Collect every line of the material that contains the string "should". Case counts.
------ Data for this task ------
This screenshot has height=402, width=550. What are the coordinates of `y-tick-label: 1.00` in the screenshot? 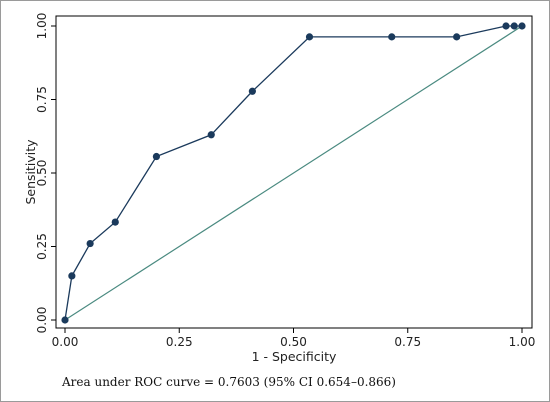 It's located at (42, 26).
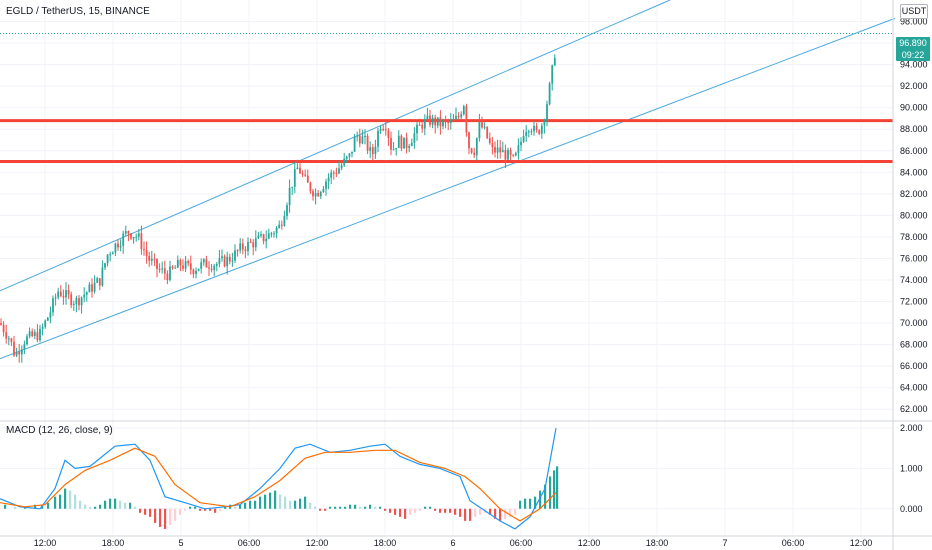 This screenshot has height=550, width=932. Describe the element at coordinates (250, 543) in the screenshot. I see `x-tick-label: 06:00` at that location.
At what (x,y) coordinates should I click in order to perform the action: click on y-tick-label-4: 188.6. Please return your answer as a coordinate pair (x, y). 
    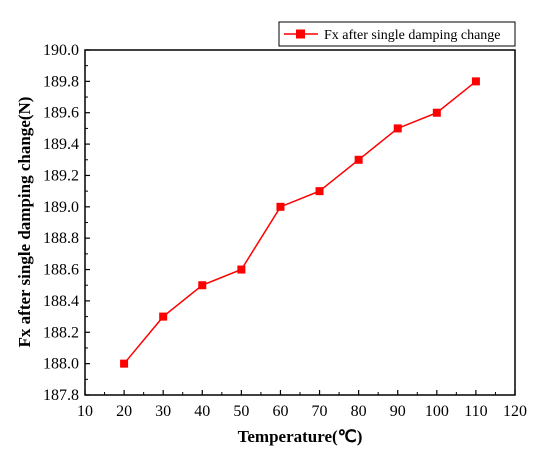
    Looking at the image, I should click on (61, 270).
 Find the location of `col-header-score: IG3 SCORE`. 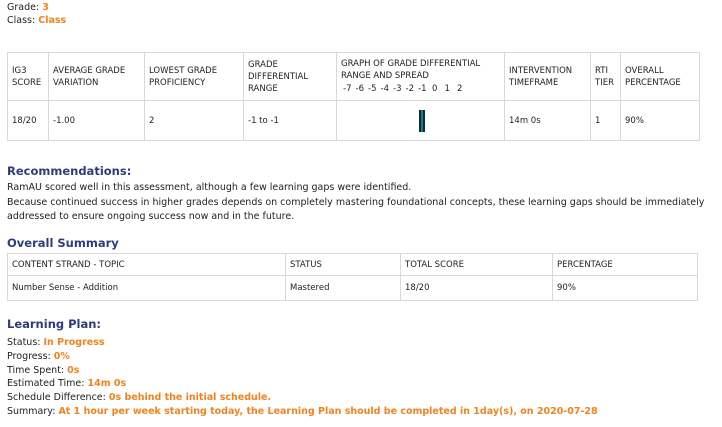

col-header-score: IG3 SCORE is located at coordinates (28, 76).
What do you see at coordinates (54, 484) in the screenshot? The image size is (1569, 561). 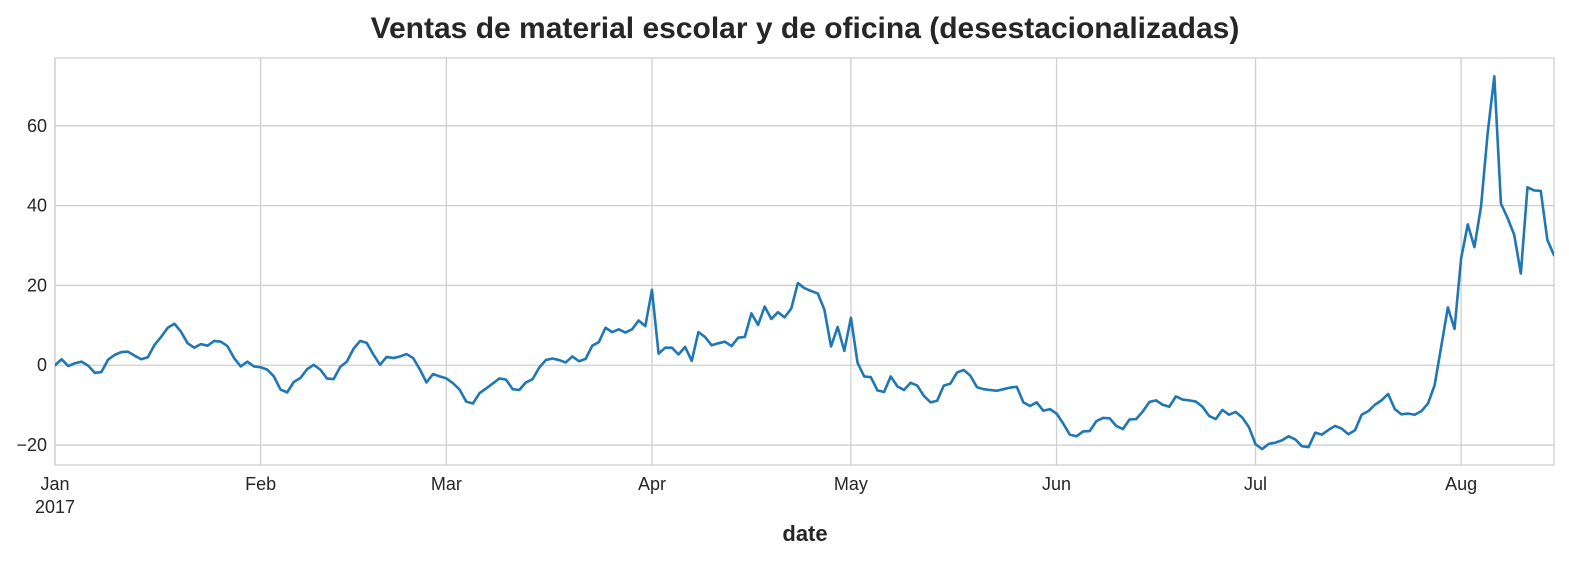 I see `x-tick-label: Jan` at bounding box center [54, 484].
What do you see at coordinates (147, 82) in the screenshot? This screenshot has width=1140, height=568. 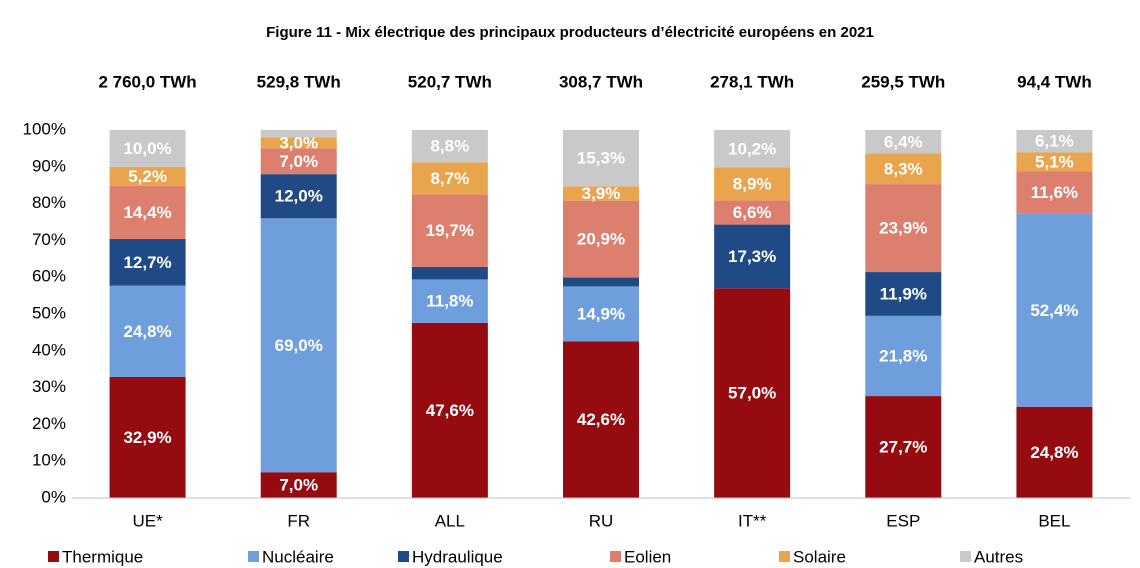 I see `total-label: 2 760,0 TWh` at bounding box center [147, 82].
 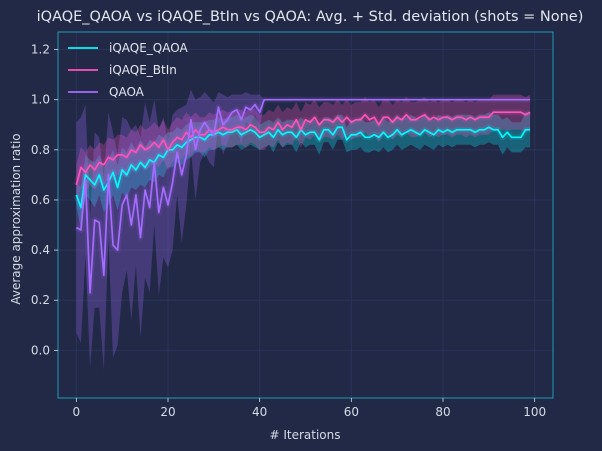 I want to click on x-tick-label: 60, so click(x=352, y=412).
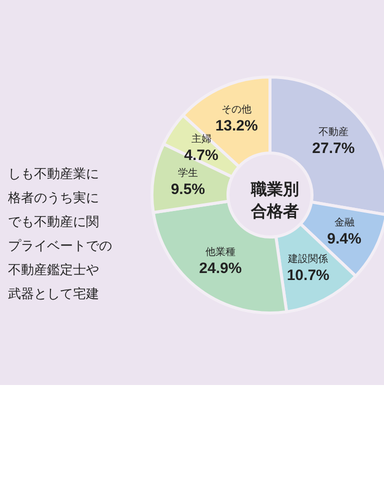  I want to click on data-label: 4.7%, so click(201, 155).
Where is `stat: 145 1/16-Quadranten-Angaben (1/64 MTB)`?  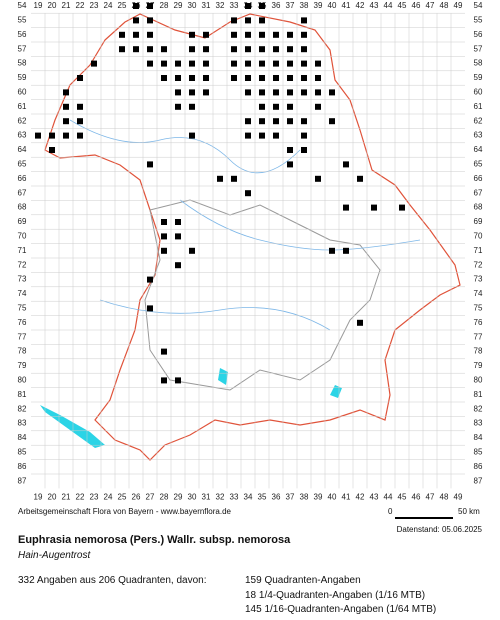
stat: 145 1/16-Quadranten-Angaben (1/64 MTB) is located at coordinates (341, 610).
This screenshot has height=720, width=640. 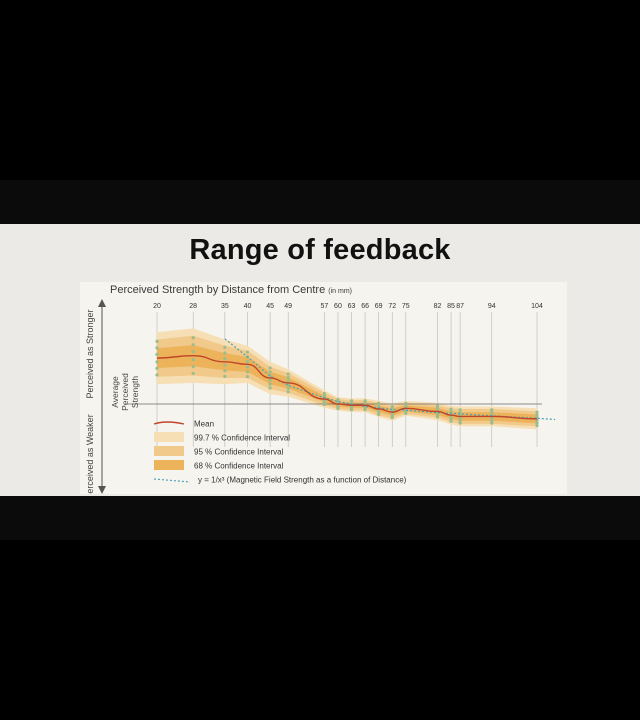 I want to click on y-label-average-1: Perceived, so click(x=125, y=392).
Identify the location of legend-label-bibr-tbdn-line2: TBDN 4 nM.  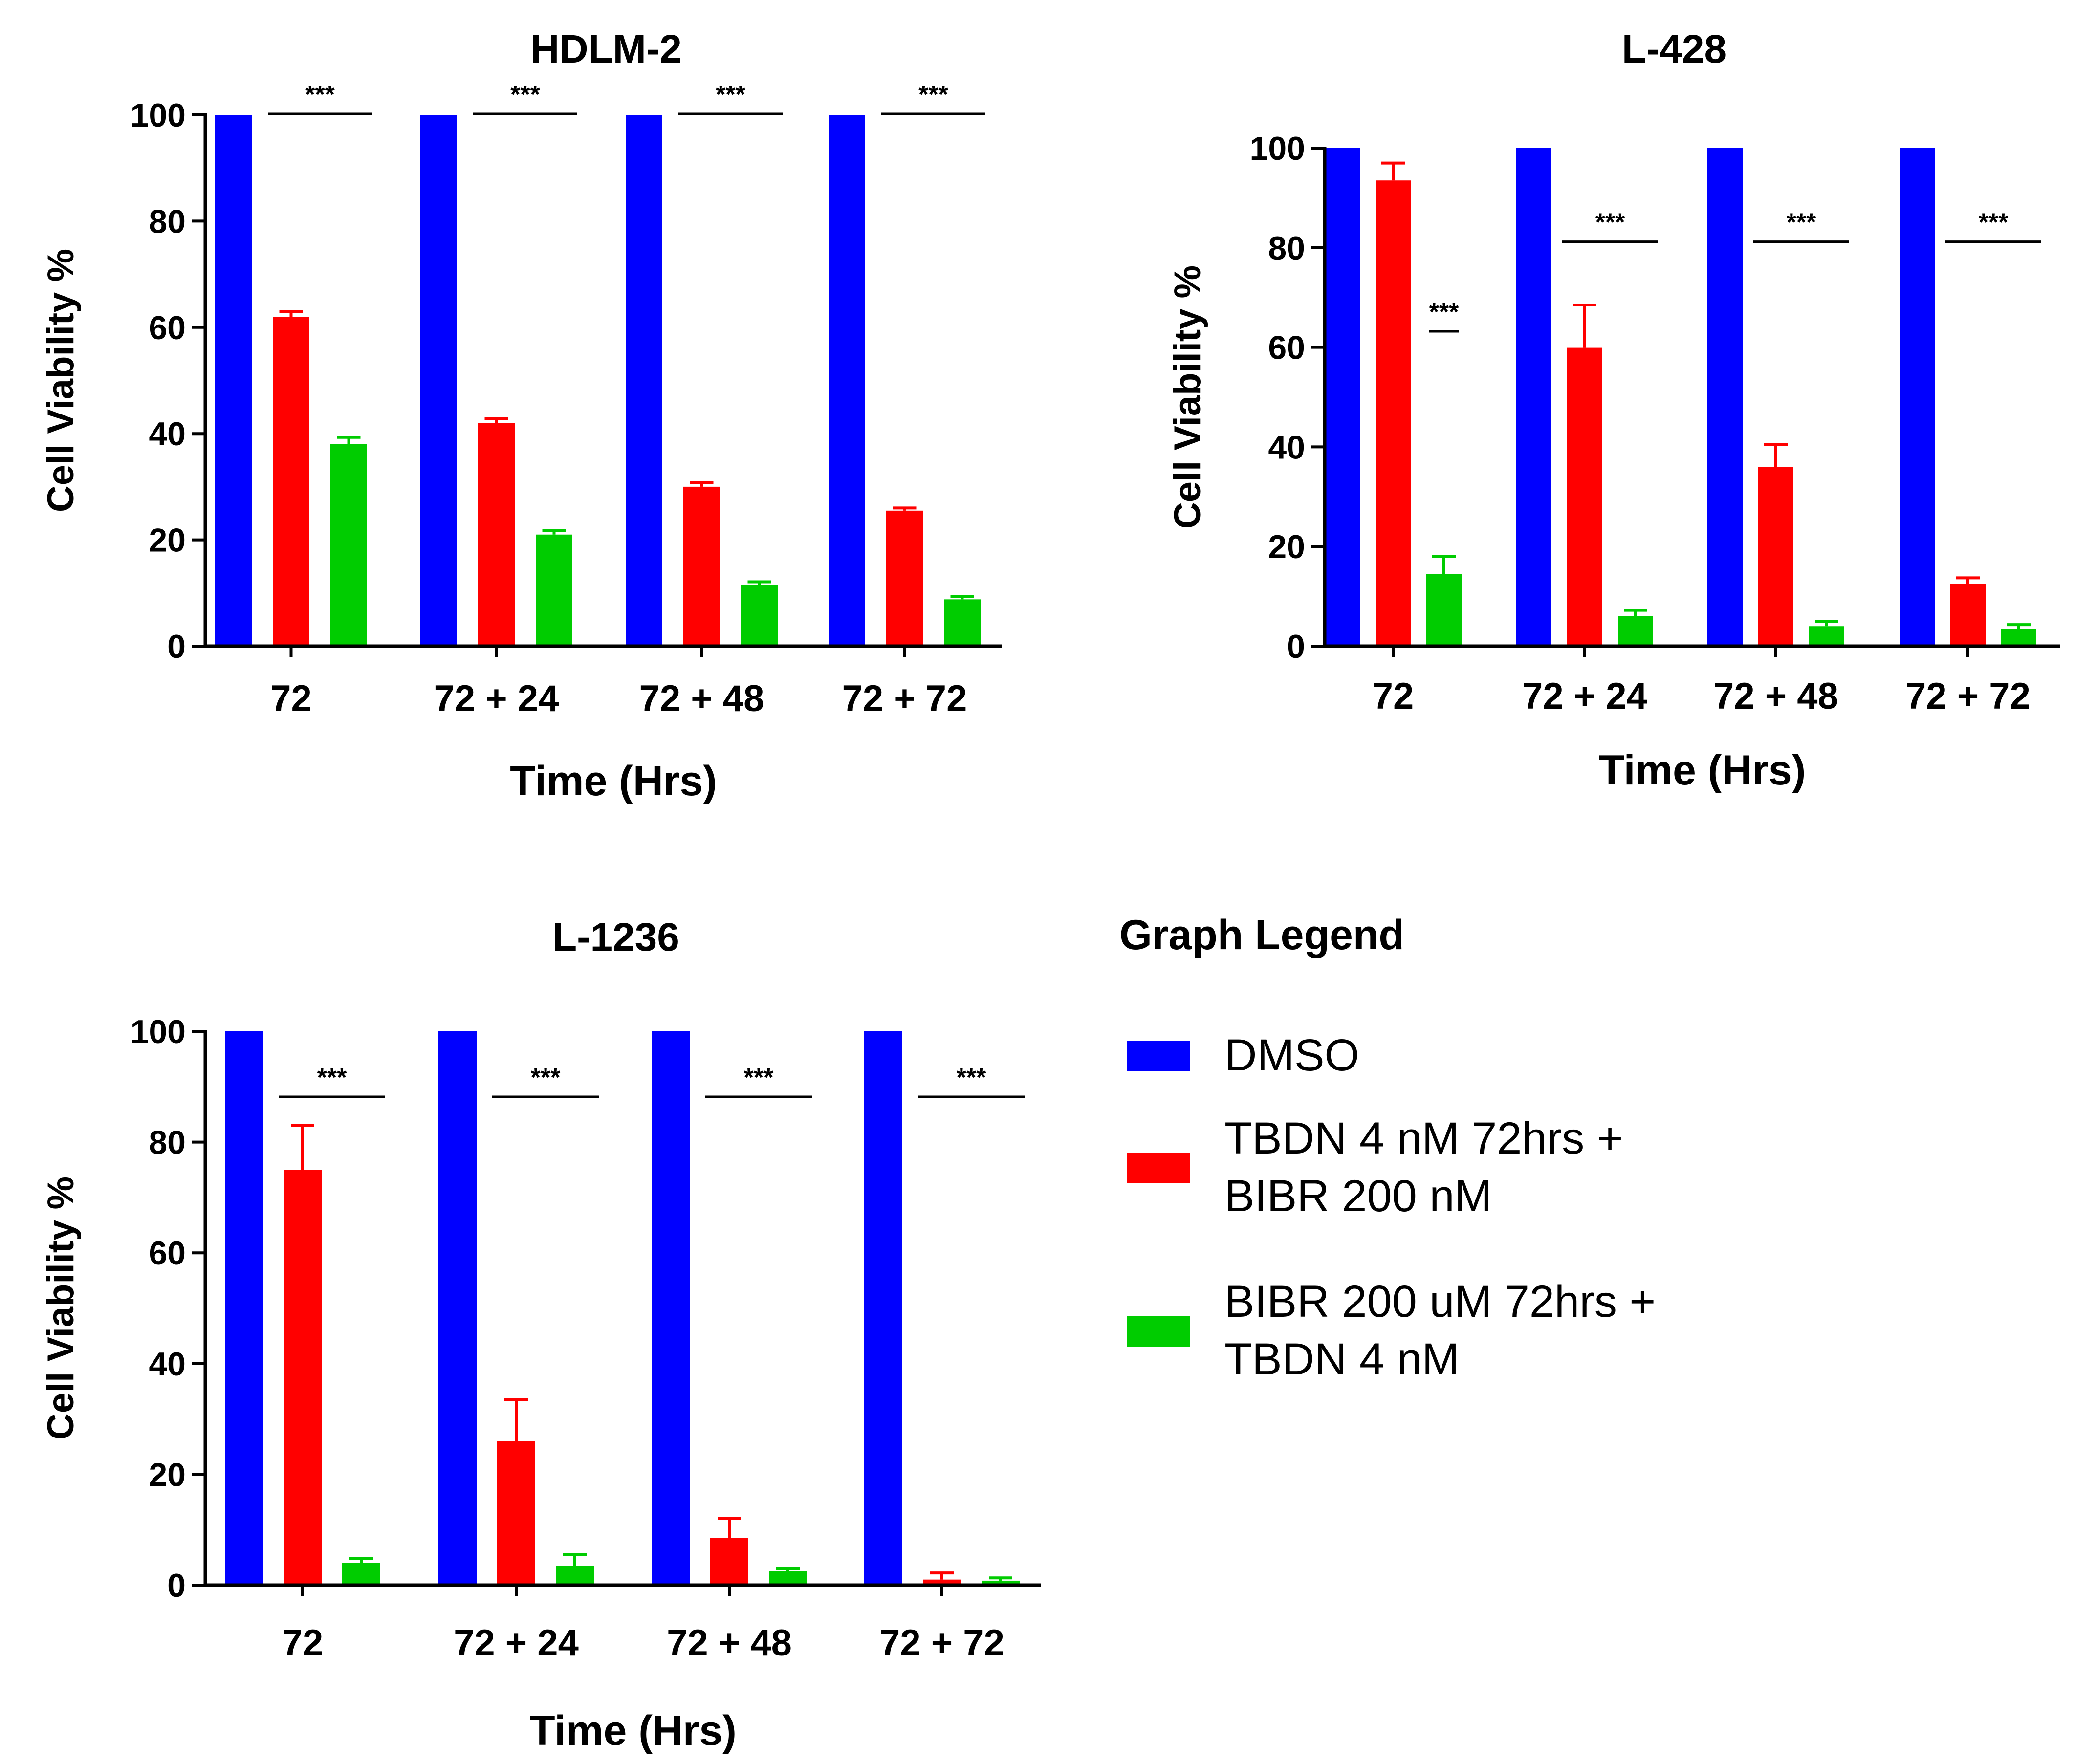
(1342, 1359).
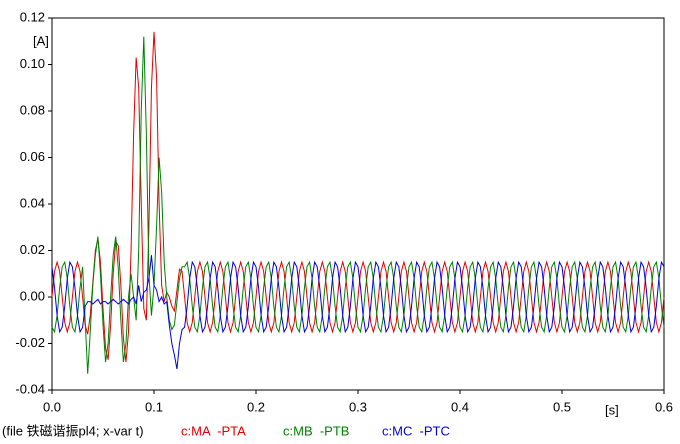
------
:: Task response ::
At what (x,y) coordinates should I click in order to perform the action: click on y-tick-label-4: 188.6. Please return your answer as a coordinate pair (x, y). 
    Looking at the image, I should click on (61, 270).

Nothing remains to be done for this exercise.